In the records below, rewrite the lines from the line with "This screenshot has width=530, height=361." to the line with "I will 315,123.", changing "orange" to "green" and keeping everything else the same.

● **Records for locating described items**
#####

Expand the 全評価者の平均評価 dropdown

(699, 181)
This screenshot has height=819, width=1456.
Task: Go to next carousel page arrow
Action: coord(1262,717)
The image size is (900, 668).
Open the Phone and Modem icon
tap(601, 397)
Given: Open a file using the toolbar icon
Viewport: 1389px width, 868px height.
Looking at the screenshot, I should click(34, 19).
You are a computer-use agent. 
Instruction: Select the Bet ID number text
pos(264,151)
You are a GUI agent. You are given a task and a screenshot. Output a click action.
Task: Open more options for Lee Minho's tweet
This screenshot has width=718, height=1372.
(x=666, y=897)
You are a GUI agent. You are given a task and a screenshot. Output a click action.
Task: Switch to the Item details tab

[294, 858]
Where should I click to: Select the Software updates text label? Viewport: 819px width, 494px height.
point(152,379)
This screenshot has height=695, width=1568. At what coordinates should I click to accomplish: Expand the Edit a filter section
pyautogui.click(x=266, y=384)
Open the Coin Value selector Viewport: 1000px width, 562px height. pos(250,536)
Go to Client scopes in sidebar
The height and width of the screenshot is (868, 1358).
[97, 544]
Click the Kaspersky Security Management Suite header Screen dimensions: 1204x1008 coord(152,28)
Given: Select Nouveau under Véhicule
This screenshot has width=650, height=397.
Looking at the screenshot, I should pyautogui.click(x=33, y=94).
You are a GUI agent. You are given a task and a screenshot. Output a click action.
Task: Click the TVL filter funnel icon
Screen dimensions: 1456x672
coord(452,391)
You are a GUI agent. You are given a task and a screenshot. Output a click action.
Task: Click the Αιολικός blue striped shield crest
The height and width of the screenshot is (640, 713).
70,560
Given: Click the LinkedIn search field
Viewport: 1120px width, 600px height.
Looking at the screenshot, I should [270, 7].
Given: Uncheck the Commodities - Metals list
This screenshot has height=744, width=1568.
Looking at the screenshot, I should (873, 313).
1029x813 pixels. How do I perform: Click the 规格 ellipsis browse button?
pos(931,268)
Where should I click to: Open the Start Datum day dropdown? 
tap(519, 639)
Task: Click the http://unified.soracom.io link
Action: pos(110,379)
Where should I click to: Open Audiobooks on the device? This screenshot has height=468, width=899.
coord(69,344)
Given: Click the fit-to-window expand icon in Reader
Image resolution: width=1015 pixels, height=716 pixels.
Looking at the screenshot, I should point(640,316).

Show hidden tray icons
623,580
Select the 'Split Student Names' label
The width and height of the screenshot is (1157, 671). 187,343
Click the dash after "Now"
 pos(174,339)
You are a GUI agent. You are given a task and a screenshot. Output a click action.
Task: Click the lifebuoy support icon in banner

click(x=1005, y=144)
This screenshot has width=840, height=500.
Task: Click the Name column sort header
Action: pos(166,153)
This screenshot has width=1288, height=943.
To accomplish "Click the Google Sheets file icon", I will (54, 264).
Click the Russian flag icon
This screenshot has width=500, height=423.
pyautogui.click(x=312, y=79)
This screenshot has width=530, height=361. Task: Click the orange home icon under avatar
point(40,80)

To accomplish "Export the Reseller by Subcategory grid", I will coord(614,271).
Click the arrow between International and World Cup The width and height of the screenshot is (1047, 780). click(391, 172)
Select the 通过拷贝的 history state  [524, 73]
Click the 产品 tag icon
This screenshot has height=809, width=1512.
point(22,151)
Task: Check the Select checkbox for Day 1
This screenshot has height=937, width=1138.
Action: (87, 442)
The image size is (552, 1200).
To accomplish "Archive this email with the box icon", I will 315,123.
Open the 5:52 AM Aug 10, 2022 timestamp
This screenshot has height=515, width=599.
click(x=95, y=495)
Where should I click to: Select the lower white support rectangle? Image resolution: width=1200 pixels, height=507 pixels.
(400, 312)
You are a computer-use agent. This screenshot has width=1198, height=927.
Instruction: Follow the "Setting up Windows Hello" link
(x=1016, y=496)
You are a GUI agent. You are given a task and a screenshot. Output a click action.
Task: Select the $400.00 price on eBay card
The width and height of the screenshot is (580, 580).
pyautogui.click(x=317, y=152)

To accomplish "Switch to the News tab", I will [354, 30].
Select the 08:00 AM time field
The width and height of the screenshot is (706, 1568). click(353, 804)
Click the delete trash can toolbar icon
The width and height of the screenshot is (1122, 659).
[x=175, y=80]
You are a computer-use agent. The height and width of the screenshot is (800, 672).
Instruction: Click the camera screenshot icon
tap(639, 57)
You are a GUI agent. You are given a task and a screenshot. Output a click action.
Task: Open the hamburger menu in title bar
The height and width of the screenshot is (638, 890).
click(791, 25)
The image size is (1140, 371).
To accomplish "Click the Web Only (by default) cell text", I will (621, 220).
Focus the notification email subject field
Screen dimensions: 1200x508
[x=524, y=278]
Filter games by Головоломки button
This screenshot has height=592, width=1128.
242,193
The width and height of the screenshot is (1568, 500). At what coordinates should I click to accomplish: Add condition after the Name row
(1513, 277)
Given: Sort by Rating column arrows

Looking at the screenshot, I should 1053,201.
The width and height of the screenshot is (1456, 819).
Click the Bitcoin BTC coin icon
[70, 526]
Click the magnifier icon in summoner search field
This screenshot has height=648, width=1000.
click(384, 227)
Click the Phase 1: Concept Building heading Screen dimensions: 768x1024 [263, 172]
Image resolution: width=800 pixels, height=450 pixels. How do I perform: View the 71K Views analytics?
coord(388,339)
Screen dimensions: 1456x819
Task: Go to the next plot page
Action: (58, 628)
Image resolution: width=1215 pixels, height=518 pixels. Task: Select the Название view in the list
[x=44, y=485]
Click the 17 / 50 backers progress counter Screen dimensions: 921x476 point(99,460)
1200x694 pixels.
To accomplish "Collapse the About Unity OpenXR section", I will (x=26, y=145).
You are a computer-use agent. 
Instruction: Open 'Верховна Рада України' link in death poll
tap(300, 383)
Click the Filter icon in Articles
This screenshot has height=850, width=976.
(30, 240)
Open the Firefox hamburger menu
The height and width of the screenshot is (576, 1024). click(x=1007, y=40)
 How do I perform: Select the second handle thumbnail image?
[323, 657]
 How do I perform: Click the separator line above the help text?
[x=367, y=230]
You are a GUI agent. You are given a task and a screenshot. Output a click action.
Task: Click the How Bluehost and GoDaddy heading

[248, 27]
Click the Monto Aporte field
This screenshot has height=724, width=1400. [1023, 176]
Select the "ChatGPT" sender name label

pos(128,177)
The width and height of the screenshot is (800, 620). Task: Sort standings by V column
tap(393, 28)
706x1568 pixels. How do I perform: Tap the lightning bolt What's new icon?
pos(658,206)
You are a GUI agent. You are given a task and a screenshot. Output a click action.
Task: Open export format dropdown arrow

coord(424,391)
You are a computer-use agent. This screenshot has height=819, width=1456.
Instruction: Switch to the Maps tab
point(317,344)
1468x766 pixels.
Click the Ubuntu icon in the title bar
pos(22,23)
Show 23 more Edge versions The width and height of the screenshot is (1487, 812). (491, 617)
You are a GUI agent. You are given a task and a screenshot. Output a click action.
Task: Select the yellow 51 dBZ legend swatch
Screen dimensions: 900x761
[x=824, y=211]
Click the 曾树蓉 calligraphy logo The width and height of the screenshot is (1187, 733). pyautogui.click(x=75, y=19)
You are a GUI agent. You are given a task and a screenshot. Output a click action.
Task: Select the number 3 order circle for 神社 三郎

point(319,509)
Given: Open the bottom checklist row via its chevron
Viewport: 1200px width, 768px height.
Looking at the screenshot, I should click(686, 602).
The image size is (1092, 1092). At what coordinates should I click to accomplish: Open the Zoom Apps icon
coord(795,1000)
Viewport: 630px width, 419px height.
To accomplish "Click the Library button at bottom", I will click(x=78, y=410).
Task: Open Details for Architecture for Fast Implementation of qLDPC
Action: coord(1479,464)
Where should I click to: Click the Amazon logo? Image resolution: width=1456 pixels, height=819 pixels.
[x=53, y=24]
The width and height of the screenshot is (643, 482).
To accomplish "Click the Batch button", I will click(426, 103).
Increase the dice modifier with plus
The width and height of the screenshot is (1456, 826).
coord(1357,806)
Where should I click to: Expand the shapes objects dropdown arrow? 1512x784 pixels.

#####

● **Answer to this problem**
This screenshot has width=530, height=361. Task: Click the green home icon under avatar
point(40,80)

To accomplish "Export the Reseller by Subcategory grid", I will coord(614,271).
Click the arrow between International and World Cup The width and height of the screenshot is (1047, 780). click(391, 172)
Select the 通过拷贝的 history state  [524, 73]
Click the 产品 tag icon
This screenshot has height=809, width=1512.
point(22,151)
Task: Check the Select checkbox for Day 1
This screenshot has height=937, width=1138.
Action: (87, 442)
The image size is (552, 1200).
To accomplish "Archive this email with the box icon", I will 315,123.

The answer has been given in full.